The owner of the Rancho Grande has 3028 yd of fencing with which to enclose a rectangular piece of grazing land situated along the straight portion of a river. If fencing is not required along the river, what are the dimensions of the largest area he can enclose?
shorter side yd
longer side yd
What is this area?
Well, I heard the owner of the Rancho Grande wants to enclose a rectangular piece of land along a river. But remember, fences aren't needed along the river because rivers already have great borders - no need to mess with what Mother Nature has already fenced off, right?
Anyway, to figure out the dimensions of the largest area, we can do some fancy math. Let's call the shorter side of the rectangular land "x" yards. Since we don't need to fence along the river, the longer side will be 3028 - 2x yards.
Now, to find the area, we just multiply the longer side by the shorter side: Area = x * (3028 - 2x).

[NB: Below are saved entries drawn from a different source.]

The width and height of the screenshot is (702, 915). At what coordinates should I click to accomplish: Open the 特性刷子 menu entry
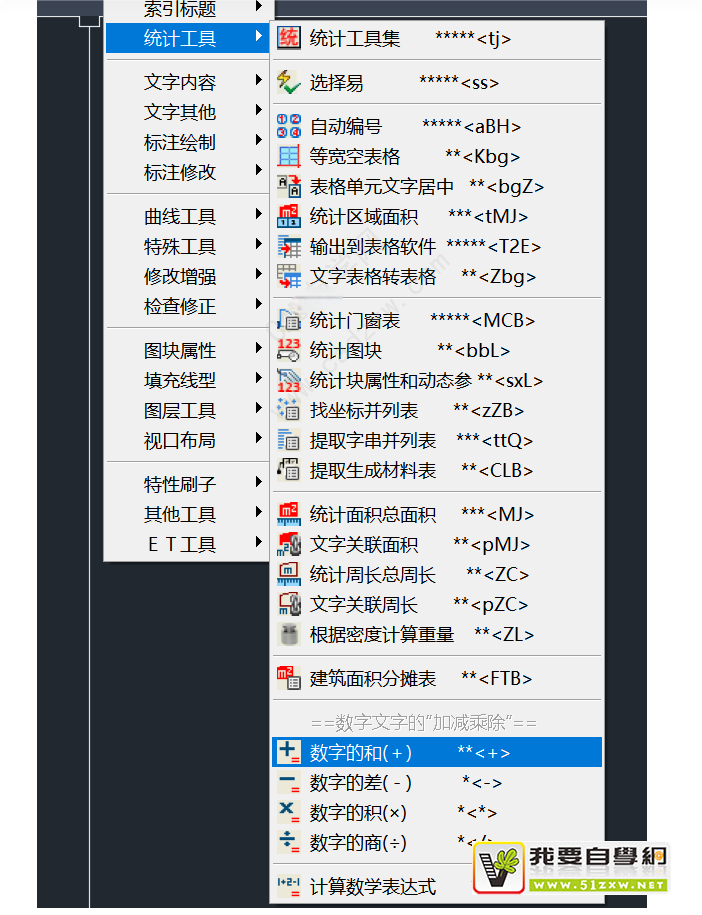point(180,484)
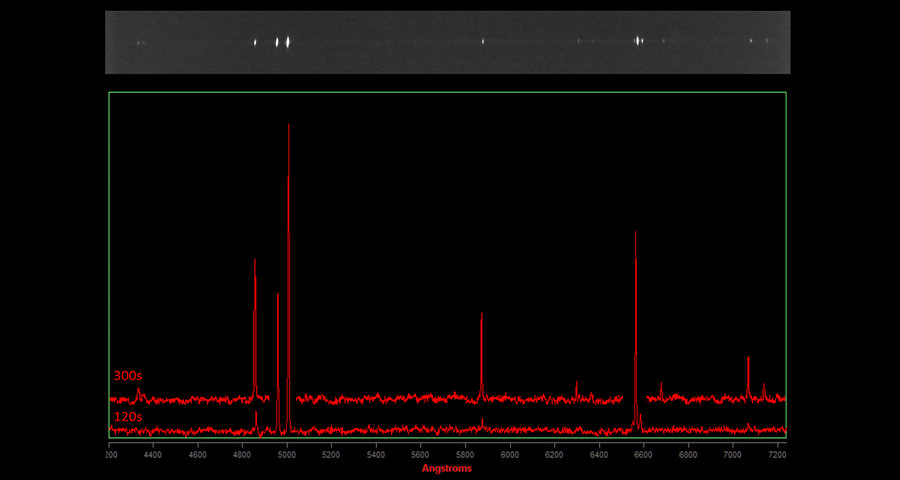Viewport: 900px width, 480px height.
Task: Select the emission peak near 4860 Angstroms
Action: [255, 260]
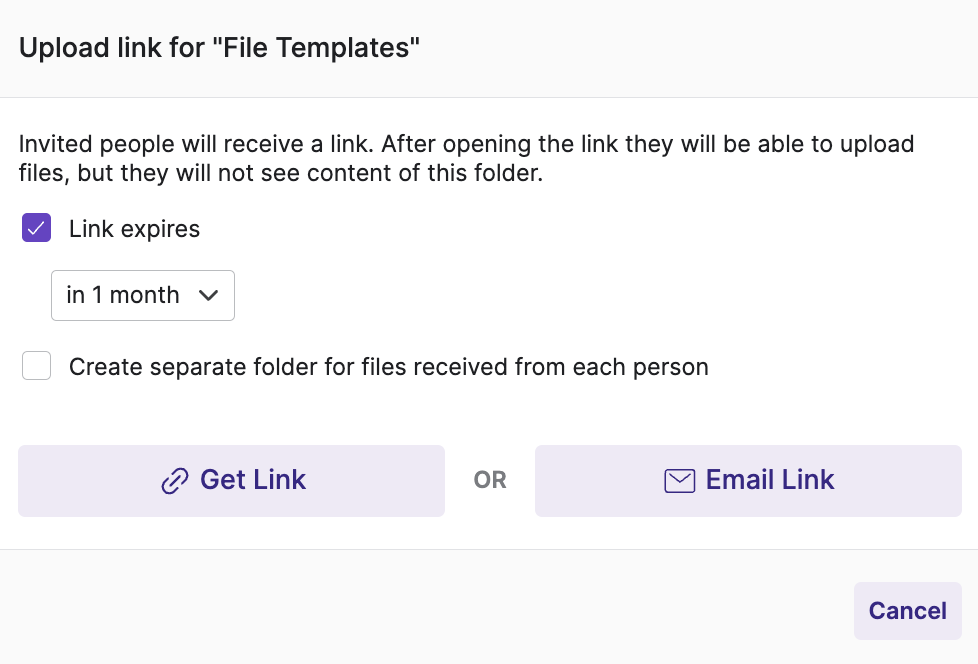Click the 'Invited people will receive a link' description

(467, 158)
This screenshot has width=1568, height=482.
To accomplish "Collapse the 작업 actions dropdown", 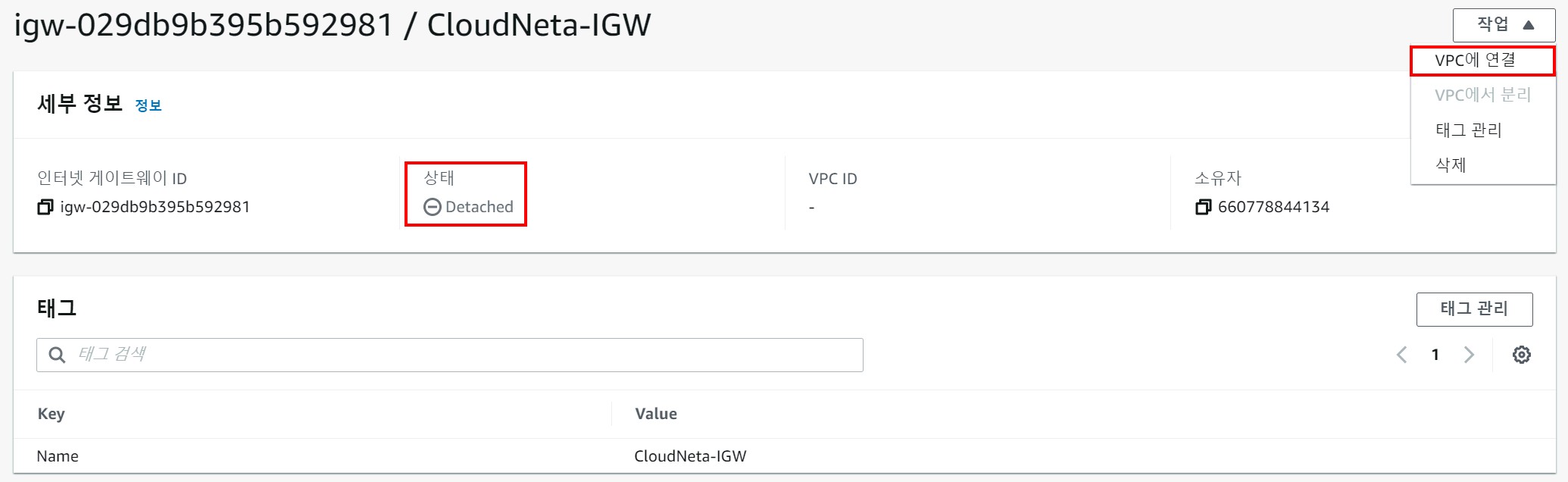I will pos(1504,25).
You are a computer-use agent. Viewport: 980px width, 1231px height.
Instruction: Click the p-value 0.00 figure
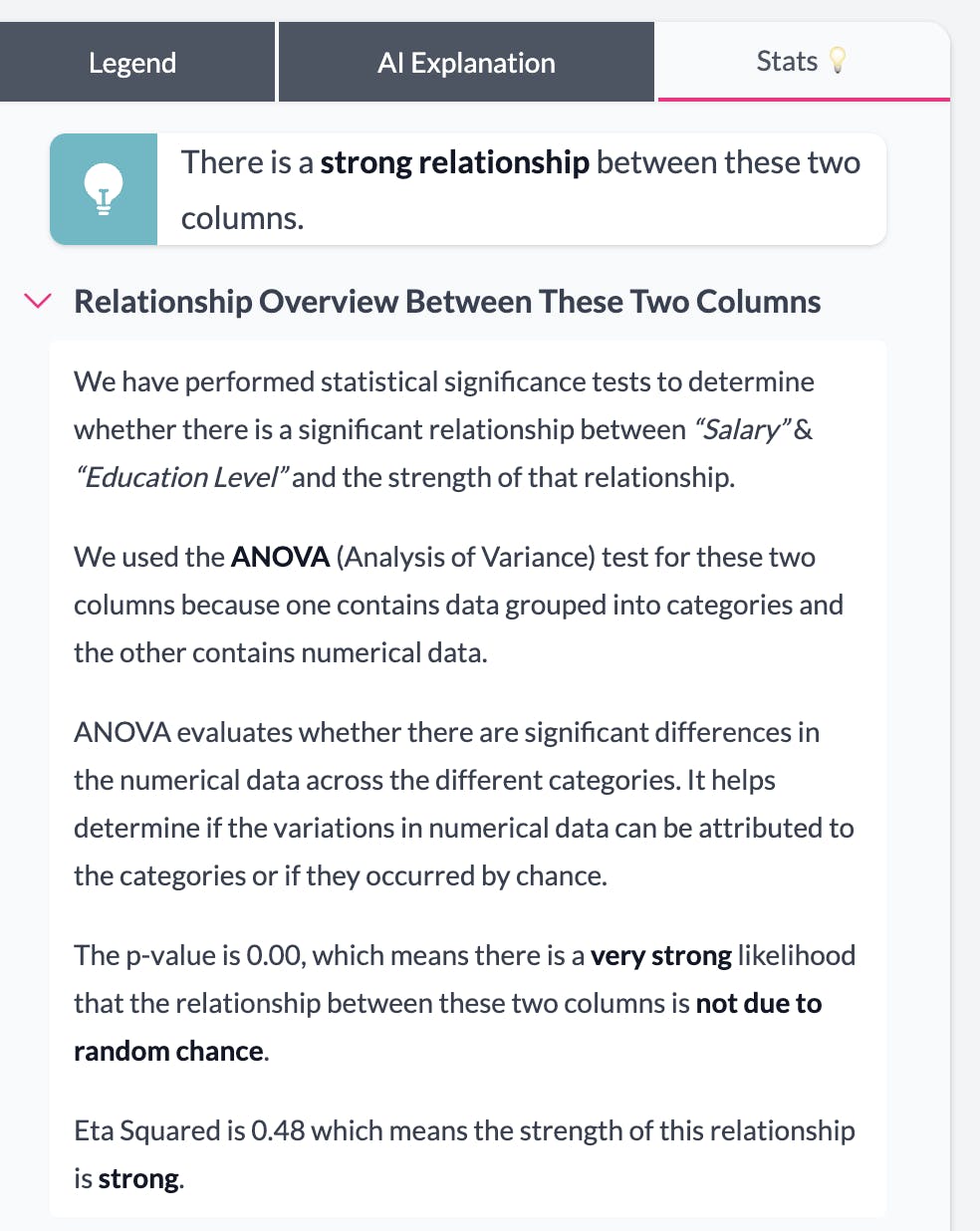click(274, 956)
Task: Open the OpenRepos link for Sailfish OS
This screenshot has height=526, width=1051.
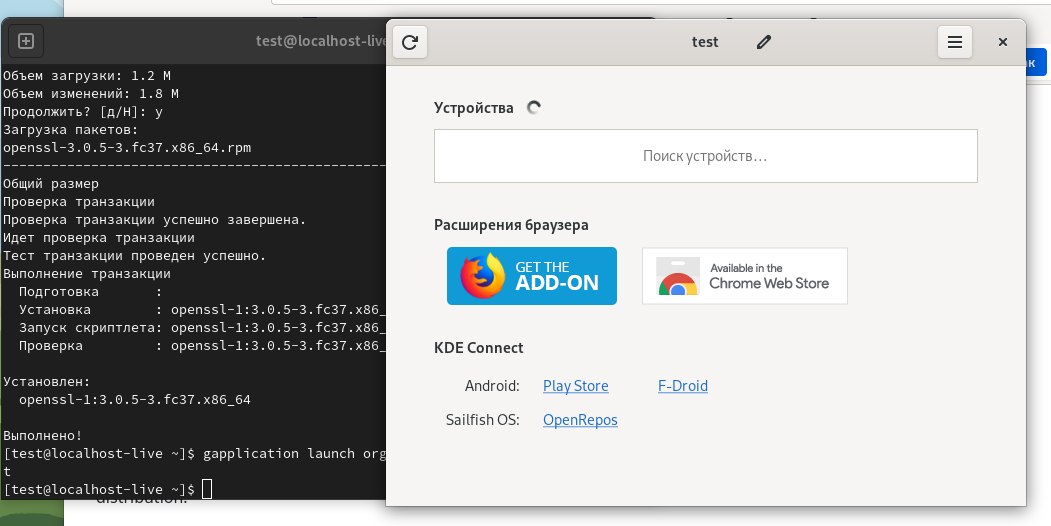Action: coord(580,420)

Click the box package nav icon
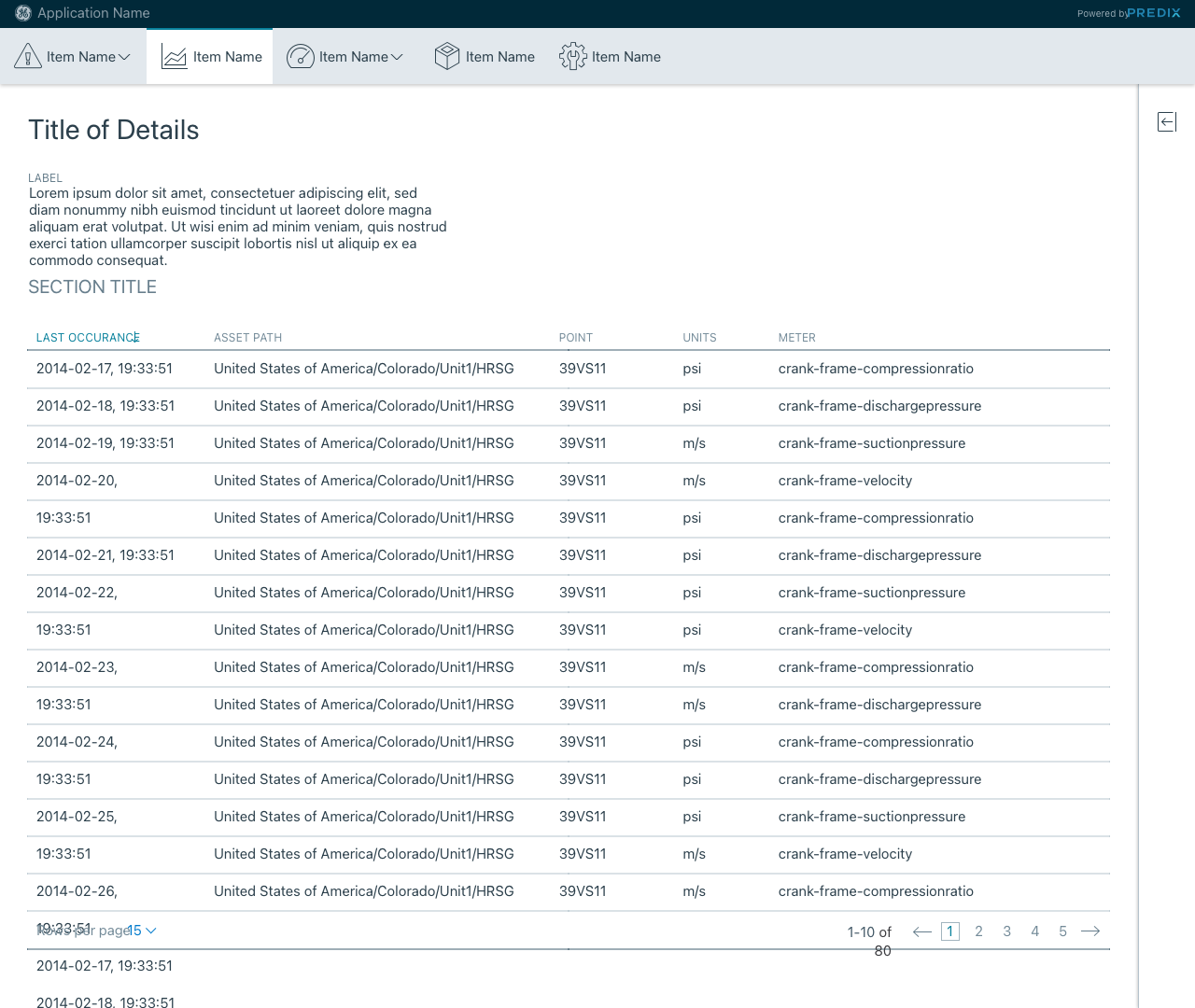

But here's the catch - we want to maximize the area. So let's find the value of x that will make the area as big as possible!
Okay, okay, enough with the math lesson. Let's get to the answer. The dimensions of the largest area will have a shorter side of yd and a longer side of yd. And the area of this magnificent land will be square yards.
Now, go forth and enjoy your grazing land! But don't forget to invite me to your next cow-themed party. I'll bring the rubber noses and water-squirting flowers!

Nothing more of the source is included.